An Additional Billion for Afghanistan

A Chinook CH-47D, similar to those acquired by the Canadian military from the U.S. Army

A Chinook CH-47D, similar to those acquired by the Canadian military from the U.S. Army. (Photo: jamesdale10 on Flickr.)

Federal budget documents reveal over $1.1 billion of new funding is needed by the Canadian Armed Forces, in order to fulfill conditions placed on the Afghan mission extension.
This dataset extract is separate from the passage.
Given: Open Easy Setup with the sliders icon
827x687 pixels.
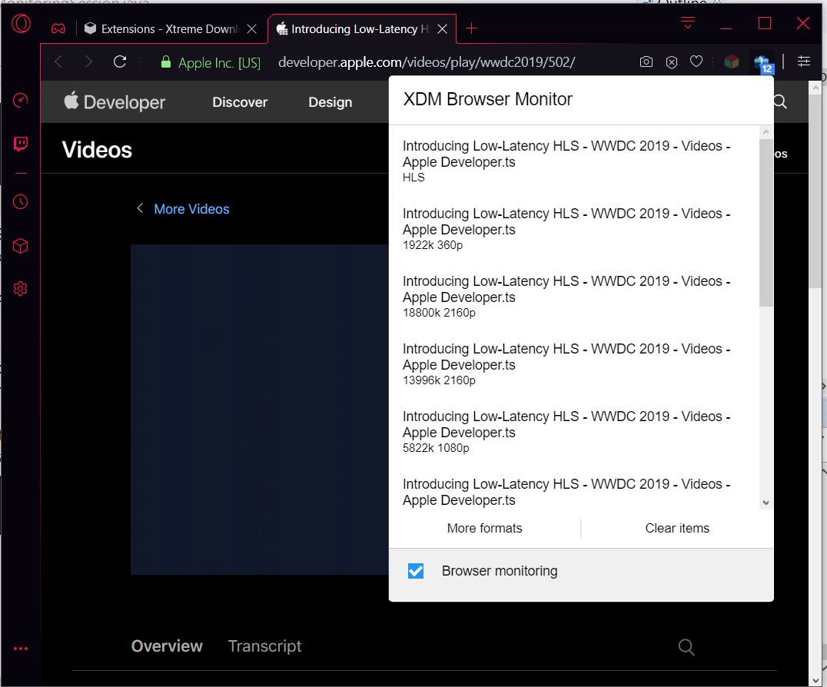Looking at the screenshot, I should tap(804, 61).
With Parliament’s extension of the current mission contingent on the implementation of recommendations from the 2008 Manley commission report, an extra $822 million will be needed for the current budget year in order to do so. This is in addition to the $292 million requested last year for the procurement of six used Chinook helicopters from the U.S. Army, also on the recommendation of the Manley commission.

The requested funds are to be used for “basic infrastructure to support air enhancements” and “mission close out costs” associated with deploying helicopters and unmanned surveillance aircraft. “The helicopters and drones were two key requirements” of the Manley commission report that recommended Canada continue to engage in Afghanistan, “past the previous withdrawal date of February 2009.”
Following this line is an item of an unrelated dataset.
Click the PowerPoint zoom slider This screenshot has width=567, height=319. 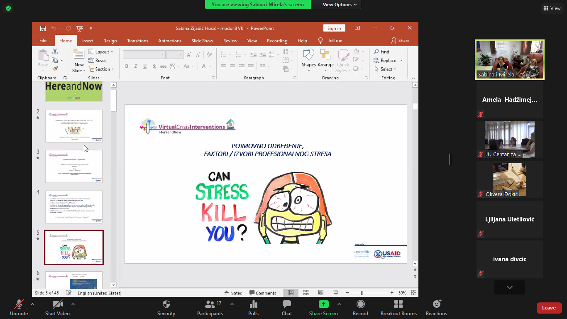tap(362, 293)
The mission in Afghanistan was extended by Parliament with little debate on the actual cost of the extension. According to The Canadian Press, this is the first time a cost has been associated with the recommendations of the Manley report, which was tabled in January 2008. The final tally for the two-year extension is still being calculated by National Defence.

Read the source article below or click here.

Manley conditions add $1.1 billion to Afghan costs

By The Canadian Press
Wed. May 27 – 12:18 PM

OTTAWA — Fulfilling the Manley commission’s conditions to extend Canada’s combat mission in Afghanistan to 2011 will cost more than $1.1 billion, say federal budget documents.

The Conservative government is asking for an extra $822 million in the current budget year to pay for “basic infrastructure to support air enhancements” and “mission close out costs.”

That request is in addition to the $292 million set aside last year for six used Chinook CH-47D helicopters from the U.S. Army.

The final price tag for the two-year extension, which would include troops and armoured vehicles, is still being worked out by National Defence.

The latest request before Parliament refers to the operational expenses of deploying helicopters and unmanned surveillance aircraft to support ground forces, said a spokesman for the Canadian Forces Expeditionary Force Command, the headquarters that oversees the war.

“Additional funding was required to support the air wing in Kandahar,” said spokesman Capt. Dean Menard.

“These initiatives were implemented to support the Manley (commission) recommendations concerning the Canadian-Afghan mission.”

The helicopters and drones were two key requirements of the independent panel that recommended Ottawa continue the fight in southern Afghanistan past the previous withdrawal date of February 2009.

It’s the first time a price tag has been affixed to the Manley conditions, which were tabled in January 2008.

When Parliament debated the extension a few months later, scant attention was paid to the cost. Instead, MPs — divided along political lines — chose to debate the more high-minded aspects of the mission and whether it was succeeding.

In the end, the Conservative government, backed by the Liberal opposition, voted to stay in Kandahar.

And that is the bottom line, said a spokesman for Defence Minister Peter MacKay.

“Parliament decided to extend the Afghanistan military mission based on certain criteria, including the addition of Canadian air assets in the form of unmanned aerial vehicles and helicopters,” Jay Paxton said in an email note.